What influences young people’s future plans?
Good pay is the most important factor for young people in their future job or career, according to new research.
The study by Skills Development Scotland (SDS) explored the views of young people aged 11-18 years, specifically focusing on their plans after school, key influencers and their views and perceptions of careers.
Findings showed that when considering their future careers, good pay was by far the most important factor for young people, with job satisfaction a distant second. Young people are also influenced by their strengths and interests when considering what to do after school.
Over 1,500 young people participated in the research, which also found that being hard working and having the right qualifications are what young people think employers are most looking for from their employees.
It is important that we continue to encourage and support young people to identify the career or careers that will give them job satisfaction, offer them varied and interesting roles and a sense of being valued at work.
Director of Career Information, Advice and Guidance - Skills Development Scotland
James Russell, Director of Career Information, Advice and Guidance said: "These findings are fascinating, and while they may not be surprising given the current cost of living crisis, it is important that we continue to encourage and support young people to identify the career or careers that will give them job satisfaction, offer them varied and interesting roles and a sense of being valued at work.
“We want people working in Scotland to be happy, fulfilled and realising their potential. If you’re in a job that gives you a sense of self-worth, where you can use and build on your strengths, see all your options and the people that can help you to grow, develop and move on, you will be happy at work.
“Those are the skills SDS careers advisers are working with people across the country to develop.”
The Young People in Scotland research was carried out between September and December 2022 with views gathered from a representative sample of 1,533 young people across Scotland. The fieldwork was undertaken by Ipsos Scotland with SDS’s Evaluation and Research team producing the analysis and outputs.

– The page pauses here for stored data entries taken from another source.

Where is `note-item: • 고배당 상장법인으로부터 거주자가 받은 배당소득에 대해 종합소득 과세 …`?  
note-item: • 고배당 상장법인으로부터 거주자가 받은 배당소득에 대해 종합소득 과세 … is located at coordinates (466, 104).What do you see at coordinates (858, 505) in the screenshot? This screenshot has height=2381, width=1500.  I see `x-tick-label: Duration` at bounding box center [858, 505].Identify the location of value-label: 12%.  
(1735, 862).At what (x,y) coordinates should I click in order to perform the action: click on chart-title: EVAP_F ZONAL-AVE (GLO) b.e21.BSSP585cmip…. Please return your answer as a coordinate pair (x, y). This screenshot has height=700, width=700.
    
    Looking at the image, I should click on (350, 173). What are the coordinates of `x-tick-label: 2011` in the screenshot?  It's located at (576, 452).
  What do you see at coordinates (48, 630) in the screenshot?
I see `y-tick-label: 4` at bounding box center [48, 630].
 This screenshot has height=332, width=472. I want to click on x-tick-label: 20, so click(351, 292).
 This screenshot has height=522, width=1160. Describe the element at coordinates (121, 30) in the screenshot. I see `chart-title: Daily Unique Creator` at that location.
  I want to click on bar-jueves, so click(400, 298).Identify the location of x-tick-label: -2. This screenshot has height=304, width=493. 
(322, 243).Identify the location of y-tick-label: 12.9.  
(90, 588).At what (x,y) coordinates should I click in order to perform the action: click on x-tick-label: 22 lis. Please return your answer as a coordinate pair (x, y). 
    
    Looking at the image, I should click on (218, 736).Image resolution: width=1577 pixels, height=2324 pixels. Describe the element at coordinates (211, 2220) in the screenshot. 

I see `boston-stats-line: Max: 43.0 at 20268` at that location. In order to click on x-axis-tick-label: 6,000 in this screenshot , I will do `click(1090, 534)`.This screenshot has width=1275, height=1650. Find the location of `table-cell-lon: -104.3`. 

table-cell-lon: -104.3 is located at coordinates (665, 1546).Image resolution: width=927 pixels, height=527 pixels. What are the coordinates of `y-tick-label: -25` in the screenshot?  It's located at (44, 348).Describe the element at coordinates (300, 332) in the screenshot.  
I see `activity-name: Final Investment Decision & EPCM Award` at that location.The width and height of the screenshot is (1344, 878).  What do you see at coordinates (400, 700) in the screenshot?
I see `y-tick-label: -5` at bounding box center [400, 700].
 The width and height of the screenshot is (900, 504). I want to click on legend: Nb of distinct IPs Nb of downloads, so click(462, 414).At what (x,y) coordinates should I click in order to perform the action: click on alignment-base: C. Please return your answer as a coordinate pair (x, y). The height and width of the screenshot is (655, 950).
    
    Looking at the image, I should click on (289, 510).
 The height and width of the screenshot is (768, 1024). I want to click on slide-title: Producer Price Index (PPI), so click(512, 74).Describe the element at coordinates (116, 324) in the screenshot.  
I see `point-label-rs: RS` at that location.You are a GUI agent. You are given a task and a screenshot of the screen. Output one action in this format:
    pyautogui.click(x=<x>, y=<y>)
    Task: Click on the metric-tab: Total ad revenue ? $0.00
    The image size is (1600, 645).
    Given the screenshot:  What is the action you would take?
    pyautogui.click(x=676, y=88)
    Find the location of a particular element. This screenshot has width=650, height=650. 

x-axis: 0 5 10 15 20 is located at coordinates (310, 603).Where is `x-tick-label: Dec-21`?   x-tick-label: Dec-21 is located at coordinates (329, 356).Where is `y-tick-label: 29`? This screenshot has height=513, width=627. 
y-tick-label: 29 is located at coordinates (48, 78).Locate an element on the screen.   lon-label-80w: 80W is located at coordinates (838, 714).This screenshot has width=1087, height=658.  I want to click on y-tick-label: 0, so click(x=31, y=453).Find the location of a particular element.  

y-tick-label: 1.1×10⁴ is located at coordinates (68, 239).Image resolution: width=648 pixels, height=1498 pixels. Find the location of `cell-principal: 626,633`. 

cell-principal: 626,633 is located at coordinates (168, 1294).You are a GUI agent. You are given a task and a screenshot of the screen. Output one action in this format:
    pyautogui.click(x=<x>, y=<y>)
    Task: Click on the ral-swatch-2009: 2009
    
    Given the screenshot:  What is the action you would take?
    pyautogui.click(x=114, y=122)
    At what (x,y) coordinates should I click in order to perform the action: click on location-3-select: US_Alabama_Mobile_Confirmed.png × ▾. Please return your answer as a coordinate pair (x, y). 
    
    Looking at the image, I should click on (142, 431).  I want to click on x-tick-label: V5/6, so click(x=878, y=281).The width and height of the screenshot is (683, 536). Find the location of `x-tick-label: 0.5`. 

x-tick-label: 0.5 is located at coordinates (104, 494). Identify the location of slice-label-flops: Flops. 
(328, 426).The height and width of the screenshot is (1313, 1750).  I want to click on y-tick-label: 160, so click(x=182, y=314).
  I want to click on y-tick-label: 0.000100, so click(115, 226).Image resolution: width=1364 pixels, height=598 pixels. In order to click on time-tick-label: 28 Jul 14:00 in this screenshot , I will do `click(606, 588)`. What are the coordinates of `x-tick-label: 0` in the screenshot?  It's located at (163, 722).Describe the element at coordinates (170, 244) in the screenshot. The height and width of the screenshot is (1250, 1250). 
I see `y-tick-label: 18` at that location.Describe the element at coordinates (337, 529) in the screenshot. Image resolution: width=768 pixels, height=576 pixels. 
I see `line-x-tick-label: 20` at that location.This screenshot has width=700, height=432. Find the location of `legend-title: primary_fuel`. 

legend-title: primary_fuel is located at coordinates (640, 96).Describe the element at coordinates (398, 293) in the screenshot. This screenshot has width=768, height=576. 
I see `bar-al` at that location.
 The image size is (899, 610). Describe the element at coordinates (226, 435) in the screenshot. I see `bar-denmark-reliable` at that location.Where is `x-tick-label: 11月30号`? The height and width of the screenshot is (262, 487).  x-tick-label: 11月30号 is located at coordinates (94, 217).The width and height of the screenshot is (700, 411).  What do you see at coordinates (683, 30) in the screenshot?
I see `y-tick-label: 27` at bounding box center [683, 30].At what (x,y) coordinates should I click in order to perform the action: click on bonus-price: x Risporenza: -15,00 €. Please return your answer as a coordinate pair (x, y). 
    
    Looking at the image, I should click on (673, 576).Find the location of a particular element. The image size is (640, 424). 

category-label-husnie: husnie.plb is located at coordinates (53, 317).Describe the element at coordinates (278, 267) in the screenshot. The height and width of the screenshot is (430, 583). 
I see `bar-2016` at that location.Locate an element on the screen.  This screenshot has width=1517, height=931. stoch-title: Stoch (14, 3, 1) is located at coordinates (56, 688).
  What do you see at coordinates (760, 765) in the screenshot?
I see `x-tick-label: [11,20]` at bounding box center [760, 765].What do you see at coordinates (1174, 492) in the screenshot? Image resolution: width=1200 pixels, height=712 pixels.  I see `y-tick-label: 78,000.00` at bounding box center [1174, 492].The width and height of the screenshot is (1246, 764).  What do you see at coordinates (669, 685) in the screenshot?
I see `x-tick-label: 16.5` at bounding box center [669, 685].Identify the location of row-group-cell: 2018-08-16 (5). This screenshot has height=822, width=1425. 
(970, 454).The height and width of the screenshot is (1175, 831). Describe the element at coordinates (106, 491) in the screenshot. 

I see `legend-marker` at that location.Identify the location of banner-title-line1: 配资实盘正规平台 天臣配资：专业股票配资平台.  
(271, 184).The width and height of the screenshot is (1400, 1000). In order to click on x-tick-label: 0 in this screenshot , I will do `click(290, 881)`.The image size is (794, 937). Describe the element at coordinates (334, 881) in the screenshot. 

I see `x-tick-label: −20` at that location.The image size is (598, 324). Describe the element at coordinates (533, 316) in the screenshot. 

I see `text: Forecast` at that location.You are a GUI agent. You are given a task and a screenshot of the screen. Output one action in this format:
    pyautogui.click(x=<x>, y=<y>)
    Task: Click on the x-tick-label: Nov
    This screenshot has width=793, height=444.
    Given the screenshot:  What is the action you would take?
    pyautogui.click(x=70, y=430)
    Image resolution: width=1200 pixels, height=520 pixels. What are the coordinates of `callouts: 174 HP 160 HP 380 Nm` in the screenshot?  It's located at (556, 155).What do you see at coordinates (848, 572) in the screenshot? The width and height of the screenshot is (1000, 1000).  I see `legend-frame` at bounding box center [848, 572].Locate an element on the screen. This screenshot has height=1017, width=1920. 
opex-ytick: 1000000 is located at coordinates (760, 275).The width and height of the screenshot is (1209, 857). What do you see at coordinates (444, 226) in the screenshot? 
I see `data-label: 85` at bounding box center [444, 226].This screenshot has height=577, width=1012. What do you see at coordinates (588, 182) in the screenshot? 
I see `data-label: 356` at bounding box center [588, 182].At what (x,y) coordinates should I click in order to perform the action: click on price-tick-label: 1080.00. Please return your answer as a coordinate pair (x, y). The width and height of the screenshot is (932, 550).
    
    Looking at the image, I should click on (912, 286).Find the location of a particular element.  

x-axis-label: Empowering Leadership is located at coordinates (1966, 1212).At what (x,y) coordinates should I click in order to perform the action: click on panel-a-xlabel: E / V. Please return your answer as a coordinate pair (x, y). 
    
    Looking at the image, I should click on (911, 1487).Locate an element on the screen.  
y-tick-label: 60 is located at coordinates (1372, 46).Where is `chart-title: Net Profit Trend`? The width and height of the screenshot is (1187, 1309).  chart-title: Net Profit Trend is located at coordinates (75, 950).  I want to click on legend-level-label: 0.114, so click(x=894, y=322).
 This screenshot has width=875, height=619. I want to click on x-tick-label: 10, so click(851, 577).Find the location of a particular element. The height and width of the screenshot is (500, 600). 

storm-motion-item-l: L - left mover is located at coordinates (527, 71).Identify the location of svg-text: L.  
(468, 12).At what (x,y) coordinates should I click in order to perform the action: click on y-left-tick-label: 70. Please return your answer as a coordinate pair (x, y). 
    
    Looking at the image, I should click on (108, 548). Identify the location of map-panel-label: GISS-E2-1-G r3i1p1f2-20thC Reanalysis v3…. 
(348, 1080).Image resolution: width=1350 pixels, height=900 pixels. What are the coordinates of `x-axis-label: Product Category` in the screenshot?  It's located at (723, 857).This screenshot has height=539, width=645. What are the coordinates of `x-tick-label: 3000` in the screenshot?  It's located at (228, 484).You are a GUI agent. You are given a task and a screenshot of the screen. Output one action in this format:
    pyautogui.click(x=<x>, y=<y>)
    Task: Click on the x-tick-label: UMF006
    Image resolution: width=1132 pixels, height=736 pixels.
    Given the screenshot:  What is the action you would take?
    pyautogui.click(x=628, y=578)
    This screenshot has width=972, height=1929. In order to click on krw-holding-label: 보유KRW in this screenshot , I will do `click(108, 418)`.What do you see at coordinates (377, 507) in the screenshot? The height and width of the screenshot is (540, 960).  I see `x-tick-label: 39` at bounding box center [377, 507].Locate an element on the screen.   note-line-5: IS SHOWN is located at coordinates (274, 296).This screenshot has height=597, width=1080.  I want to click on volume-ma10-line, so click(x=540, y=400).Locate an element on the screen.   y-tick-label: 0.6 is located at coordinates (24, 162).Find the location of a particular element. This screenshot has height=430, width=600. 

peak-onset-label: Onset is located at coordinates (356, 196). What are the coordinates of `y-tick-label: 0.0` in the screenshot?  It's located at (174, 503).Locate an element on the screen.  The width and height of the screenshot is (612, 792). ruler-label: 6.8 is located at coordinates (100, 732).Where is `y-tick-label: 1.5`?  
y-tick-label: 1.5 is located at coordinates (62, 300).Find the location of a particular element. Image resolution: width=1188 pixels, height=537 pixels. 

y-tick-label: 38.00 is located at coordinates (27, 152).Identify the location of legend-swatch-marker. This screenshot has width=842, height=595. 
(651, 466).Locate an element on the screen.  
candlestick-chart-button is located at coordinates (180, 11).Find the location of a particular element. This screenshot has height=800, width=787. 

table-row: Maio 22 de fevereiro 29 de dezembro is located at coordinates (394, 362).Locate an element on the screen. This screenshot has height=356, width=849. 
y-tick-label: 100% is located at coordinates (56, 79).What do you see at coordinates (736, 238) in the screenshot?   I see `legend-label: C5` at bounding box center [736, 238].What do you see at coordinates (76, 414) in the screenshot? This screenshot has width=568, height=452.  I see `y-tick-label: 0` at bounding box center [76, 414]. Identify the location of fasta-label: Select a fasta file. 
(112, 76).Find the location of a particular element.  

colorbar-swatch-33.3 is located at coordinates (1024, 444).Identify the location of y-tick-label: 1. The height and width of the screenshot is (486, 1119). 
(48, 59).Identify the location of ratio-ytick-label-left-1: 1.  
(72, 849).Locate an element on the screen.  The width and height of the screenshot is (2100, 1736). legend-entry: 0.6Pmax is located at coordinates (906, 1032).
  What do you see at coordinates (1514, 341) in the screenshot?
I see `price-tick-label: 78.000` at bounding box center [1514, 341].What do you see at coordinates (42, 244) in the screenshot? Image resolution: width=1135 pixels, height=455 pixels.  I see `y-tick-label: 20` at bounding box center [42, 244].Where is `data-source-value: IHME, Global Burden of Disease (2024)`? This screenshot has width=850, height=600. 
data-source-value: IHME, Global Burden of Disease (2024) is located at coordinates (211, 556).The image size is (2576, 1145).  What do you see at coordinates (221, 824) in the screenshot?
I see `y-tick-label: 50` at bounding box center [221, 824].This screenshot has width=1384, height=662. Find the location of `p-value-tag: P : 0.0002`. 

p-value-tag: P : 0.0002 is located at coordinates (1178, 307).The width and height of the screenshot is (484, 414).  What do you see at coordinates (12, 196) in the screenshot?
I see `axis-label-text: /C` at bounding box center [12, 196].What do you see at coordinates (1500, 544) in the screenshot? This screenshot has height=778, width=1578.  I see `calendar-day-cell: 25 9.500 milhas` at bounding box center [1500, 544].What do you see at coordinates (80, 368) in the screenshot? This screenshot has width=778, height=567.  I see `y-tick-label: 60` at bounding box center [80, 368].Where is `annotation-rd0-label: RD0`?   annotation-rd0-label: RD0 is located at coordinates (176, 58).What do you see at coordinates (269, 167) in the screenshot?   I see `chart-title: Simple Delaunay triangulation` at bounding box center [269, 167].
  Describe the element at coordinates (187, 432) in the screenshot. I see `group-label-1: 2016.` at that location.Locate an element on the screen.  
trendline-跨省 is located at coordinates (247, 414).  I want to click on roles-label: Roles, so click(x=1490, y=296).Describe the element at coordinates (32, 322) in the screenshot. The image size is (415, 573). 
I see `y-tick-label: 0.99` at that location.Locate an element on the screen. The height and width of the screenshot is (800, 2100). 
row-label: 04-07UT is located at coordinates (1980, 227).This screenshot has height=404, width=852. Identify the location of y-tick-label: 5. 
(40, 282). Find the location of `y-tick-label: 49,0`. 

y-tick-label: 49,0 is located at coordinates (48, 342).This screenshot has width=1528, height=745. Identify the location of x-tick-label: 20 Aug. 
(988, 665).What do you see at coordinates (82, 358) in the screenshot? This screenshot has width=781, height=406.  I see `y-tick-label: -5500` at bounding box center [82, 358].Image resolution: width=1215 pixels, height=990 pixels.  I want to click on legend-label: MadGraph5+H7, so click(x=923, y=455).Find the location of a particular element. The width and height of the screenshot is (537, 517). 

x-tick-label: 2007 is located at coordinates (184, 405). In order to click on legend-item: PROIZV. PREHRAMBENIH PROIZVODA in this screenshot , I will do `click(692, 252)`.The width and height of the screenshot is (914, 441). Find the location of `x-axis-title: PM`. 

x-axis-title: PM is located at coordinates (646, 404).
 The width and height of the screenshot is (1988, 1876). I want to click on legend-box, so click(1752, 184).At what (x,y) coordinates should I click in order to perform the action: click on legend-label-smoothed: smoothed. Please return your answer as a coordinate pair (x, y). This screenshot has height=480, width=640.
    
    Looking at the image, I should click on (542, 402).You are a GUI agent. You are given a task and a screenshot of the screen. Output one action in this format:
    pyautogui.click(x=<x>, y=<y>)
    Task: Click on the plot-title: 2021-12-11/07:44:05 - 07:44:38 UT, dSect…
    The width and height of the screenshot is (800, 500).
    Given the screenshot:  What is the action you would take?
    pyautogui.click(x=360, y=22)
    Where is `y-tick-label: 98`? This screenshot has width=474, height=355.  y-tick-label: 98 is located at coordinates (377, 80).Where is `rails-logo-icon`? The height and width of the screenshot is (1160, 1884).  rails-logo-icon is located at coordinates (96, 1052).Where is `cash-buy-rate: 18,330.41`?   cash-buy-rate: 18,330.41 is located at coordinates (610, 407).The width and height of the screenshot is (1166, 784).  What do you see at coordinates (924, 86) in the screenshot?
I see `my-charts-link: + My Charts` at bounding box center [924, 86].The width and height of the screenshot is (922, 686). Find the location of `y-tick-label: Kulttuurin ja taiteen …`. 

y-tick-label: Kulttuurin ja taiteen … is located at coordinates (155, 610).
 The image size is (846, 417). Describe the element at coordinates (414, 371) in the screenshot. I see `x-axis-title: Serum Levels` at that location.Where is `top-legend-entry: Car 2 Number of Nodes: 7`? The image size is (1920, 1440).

These findings have generated insightful discussion among SDS colleagues and has informed further deep dive analysis of the findings. They will also be used by Scottish Government colleagues to add value to their evidence base and inform policy development.
The study also found that the sectors that young people consider going into vary by gender, with males considering careers in STEM (science, technology, engineering and maths) and sport, and females considering caring or creative careers.
James added: “This reinforces the need for much earlier intervention and exposure to jobs, opportunities and industry experiences from a young age. We know from all the work that went into the Career Review that there are clear gender differences in the sectors to which young people aspire and these are often engrained from an early age. Our careers advisers are alert to the impact of gender stereotyping and ensure that they challenge any preconceived ideas that young people have about job roles and recognise that this needs to happen earlier, before these stereotypes have had time to form.”